Re: Let's assume DNS is involved

[Edward Lewis <lewis@tislabs.com>]

At 11:02 AM -0500 4/4/02, Stephen Farrell wrote:
>        What problem is being solved by DNSsec-based distribution
>        of signed keys that is not equally easily solved by use of
>        certificates ?  And why are certificates not an equally
>        good solution to that problem ?

I think that this is a good (set of) central question(s).  I don't have a
ready answer to the question.  I agree that the "lack of a PKI" isn't an
answer, but I think that the lack is a symptom of the/an underlying problem.

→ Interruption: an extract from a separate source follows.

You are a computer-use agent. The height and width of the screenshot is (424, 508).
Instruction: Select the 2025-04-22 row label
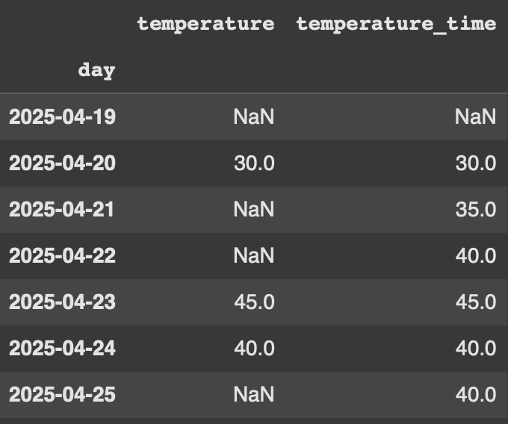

Earlier I felt that the reason why SSH (to pick on the topic locally
studied for some time) was a good candidate for keys in DNS was that
organizations run DNS and not CA's for their hosts.  Why network
administration has not picked up PKI as a core element is a good question
and shouldn't be an excuse to settle for the path of least resistence[1].

[1] That being putting keys into DNS with the existing record types -
unless you consider the resistence put up by some critics. ;)

-=-=-=-=-=-=-=-=-=-=-=-=-=-=-=-=-=--=-=-=-=-=-=-=-=-=-=-=-=-=-=-=-=-
Edward Lewis                                                NAI Labs
Phone: +1 443-259-2352                      Email: lewis@tislabs.com

Opinions expressed are property of my evil twin, not my employer.